Laporan Haaretz pada Minggu (14/7) mengonfirmasi bahwa ratusan alat berat Israel secara sistematis menghancurkan rumah-rumah di Gaza, dengan alasan “operasional”.

Namun, skema kompensasi untuk operator alat berat menunjukkan bahwa penghancuran dilakukan secara lebih luas dan terencana.

“Tujuan jangka panjangnya adalah menjadikan Gaza tak layak huni selama bertahun-tahun,” kata editorial Haaretz.

Penggusuran itu, menurut al-Sharifi, juga bertujuan membuka jalur gerak bebas bagi pasukan darat serta membongkar jaringan terowongan yang tak dapat dijangkau intelijen udara.

Alur penghancuran yang sistematis ini, lanjutnya, menunjukkan bahwa targetnya bukan hanya menghancurkan bangunan, melainkan pula menghapus seluruh keberadaan manusia dan infrastruktur dari wilayah itu.

“Ini bukan sekadar pembakaran tanah, tapi pembasmian menyeluruh terhadap manusia dan tempat tinggal mereka,” ujarnya.

Proyek strategis pengusiran

Di tingkat kawasan, al-Sharifi menegaskan bahwa serangan ke Gaza merupakan bagian dari proyek strategis lebih luas yang bertujuan memaksakan pengusiran paksa penduduk ke wilayah Sinai, Mesir.

Ia menilai bahwa perlawanan Palestina tidak sedang menghadapi perang biasa, melainkan upaya sistematis untuk mengubah peta geopolitik regional.

Menurutnya, proyek ini berupaya menggabungkan kendali atas Gaza, Al-Arish (Mesir), dan Sderot (Israel), dalam rangka membentuk realitas keamanan baru di kawasan.

Bahkan, proyek ini disebut mencakup wilayah-wilayah di Suriah selatan seperti Quneitra, Daraa, dan Suwayda sebagai bagian dari perluasan ruang strategis keamanan nasional Israel.

Al-Sharifi menambahkan, serangan udara ke wilayah-wilayah tersebut dimaksudkan menciptakan kondisi yang mendorong munculnya pemerintahan alternatif.

Wilayah-wilayah itu dianggap sebagai bagian dari kedalaman strategis yang vital bagi Israel.

Lebih jauh, ia memperingatkan bahwa proyek ini merupakan ancaman langsung bagi Mesir.

Pengusiran penduduk Gaza ke Sinai, jika berhasil dipaksakan, akan mengguncang stabilitas nasional Mesir dan membahayakan keamanan regional Arab secara keseluruhan.

Menurutnya, proyek ini juga terkait dengan strategi global yang lebih luas, yang diinisiasi Amerika Serikat, untuk menandingi dominasi ekonomi Tiongkok.

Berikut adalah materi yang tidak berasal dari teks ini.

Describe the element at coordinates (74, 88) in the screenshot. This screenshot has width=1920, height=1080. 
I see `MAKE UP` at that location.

“Melalui aliansi teknologi Eropa, dana Amerika, dan tenaga kerja Timur Tengah, AS berupaya menciptakan alternatif ekonomi baru di kawasan,” kata dia.

Al-Sharifi menegaskan, Mesir kini menjadi garis depan utama dalam menghadapi proyek ini.

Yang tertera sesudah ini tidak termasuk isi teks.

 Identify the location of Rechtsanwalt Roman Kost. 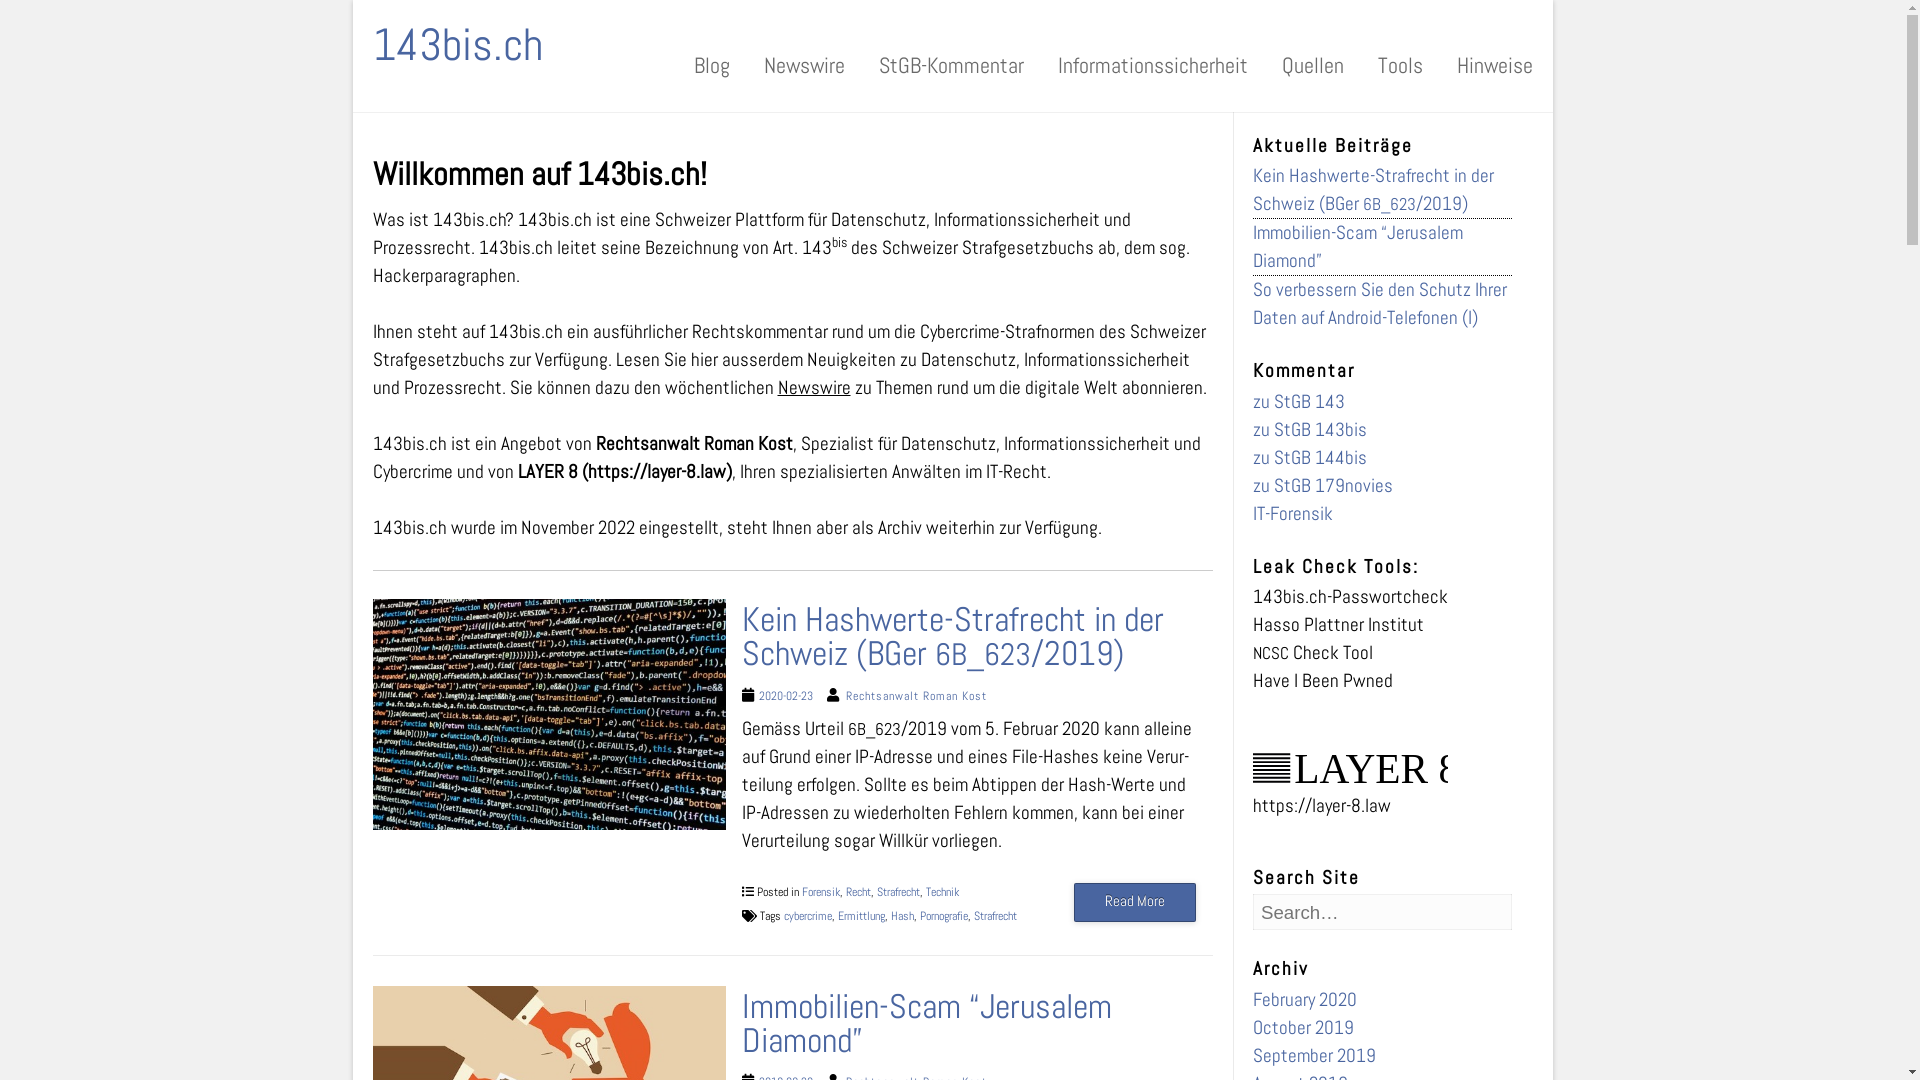
(694, 444).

“Ini bukan hanya soal kedaulatan Mesir, tetapi menyangkut keamanan seluruh dunia Arab, termasuk negara-negara Teluk,” ujarnya.

Ia pun menyerukan perlunya posisi bersama dari negara-negara kawasan.

“Tanpa solidaritas kawasan, Mesir bisa jadi harus berjuang sendirian—bukan demi dirinya semata, tapi demi mempertahankan Timur Tengah dari proyek penghapusan identitas dan penduduk ini,” pungkasnya.